┌─ PROVIDED RECORDS

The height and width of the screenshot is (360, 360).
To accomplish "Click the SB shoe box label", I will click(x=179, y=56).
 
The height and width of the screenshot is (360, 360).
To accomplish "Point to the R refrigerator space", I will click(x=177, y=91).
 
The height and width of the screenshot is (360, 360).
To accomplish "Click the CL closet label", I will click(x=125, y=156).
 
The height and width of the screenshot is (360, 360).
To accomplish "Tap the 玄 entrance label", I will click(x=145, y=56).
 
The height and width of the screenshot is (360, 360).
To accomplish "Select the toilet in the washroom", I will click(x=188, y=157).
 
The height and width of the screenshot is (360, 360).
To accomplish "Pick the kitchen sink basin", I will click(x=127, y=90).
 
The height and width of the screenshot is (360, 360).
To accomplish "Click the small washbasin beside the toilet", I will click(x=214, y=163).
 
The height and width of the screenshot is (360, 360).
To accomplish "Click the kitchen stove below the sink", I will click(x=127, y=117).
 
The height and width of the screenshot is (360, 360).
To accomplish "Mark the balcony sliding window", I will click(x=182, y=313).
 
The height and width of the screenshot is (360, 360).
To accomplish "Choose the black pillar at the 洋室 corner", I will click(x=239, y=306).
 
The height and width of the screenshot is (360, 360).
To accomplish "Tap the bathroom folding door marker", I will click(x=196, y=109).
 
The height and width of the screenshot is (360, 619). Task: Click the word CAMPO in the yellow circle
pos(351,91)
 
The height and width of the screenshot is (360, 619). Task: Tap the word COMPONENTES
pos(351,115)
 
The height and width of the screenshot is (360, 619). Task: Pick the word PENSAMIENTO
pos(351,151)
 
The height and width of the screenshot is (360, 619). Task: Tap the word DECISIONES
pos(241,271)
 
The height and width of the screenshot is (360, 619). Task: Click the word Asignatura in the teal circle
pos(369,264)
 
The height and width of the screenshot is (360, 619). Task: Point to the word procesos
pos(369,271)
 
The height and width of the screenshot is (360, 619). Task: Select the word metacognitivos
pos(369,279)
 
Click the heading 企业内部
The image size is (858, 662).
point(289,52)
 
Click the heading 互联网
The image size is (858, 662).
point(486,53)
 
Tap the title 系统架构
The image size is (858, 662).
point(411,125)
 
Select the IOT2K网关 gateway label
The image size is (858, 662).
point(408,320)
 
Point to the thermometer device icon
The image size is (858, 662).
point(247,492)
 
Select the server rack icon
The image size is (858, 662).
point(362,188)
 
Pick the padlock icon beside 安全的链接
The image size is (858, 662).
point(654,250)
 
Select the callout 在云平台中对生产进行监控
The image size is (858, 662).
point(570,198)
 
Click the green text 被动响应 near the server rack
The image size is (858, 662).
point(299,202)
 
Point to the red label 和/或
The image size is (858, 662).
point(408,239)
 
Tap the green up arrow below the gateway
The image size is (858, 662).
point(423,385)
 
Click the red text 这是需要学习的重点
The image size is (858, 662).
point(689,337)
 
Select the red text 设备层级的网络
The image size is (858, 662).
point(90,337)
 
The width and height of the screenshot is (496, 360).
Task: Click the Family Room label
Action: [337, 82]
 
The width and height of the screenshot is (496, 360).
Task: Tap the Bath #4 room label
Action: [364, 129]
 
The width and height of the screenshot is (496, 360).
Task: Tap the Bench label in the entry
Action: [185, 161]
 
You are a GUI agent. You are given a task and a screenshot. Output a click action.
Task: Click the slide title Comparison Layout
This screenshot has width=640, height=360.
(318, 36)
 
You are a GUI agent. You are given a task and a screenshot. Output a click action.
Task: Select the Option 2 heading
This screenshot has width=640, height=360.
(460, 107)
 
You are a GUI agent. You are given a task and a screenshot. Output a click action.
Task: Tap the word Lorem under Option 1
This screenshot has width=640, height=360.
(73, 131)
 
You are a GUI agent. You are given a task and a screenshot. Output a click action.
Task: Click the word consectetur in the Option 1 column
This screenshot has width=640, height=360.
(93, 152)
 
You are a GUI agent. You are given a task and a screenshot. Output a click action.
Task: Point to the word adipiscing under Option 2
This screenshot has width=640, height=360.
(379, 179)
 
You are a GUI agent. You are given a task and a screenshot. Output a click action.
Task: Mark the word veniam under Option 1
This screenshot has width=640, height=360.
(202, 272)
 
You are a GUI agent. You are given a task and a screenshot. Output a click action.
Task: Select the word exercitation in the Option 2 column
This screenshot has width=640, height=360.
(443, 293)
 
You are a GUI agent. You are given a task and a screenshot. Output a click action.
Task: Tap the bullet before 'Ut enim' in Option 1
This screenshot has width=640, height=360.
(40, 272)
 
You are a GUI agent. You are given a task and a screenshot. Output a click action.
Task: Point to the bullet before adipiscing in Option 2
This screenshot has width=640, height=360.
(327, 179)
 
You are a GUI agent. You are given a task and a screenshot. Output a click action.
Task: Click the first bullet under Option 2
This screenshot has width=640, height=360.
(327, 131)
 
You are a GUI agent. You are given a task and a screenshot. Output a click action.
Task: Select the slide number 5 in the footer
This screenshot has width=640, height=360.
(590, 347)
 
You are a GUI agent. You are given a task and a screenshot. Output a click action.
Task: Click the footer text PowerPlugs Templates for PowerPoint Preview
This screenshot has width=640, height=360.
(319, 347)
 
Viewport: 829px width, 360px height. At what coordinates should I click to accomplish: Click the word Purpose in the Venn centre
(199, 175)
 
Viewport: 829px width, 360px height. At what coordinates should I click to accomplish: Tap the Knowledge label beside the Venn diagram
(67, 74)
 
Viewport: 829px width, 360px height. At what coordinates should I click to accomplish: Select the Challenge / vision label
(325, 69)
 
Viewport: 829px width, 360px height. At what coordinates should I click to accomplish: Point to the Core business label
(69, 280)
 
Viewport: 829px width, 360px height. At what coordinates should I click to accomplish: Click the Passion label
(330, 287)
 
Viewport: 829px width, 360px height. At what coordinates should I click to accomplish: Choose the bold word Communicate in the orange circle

└─

[DIRECTION]: Put the lines from the one containing "Tap the green up arrow below the gateway" through the one containing "Action: [337, 82]" into a Markdown table. Use the columns Row and Line, number the rows, and skip blank lines.

[EXPECTED ANSWER]:
| Row | Line |
|---|---|
| 1 | Tap the green up arrow below the gateway |
| 2 | The image size is (858, 662). |
| 3 | point(423,385) |
| 4 | Click the red text 这是需要学习的重点 |
| 5 | The image size is (858, 662). |
| 6 | point(689,337) |
| 7 | Select the red text 设备层级的网络 |
| 8 | The image size is (858, 662). |
| 9 | point(90,337) |
| 10 | The width and height of the screenshot is (496, 360). |
| 11 | Task: Click the Family Room label |
| 12 | Action: [337, 82] |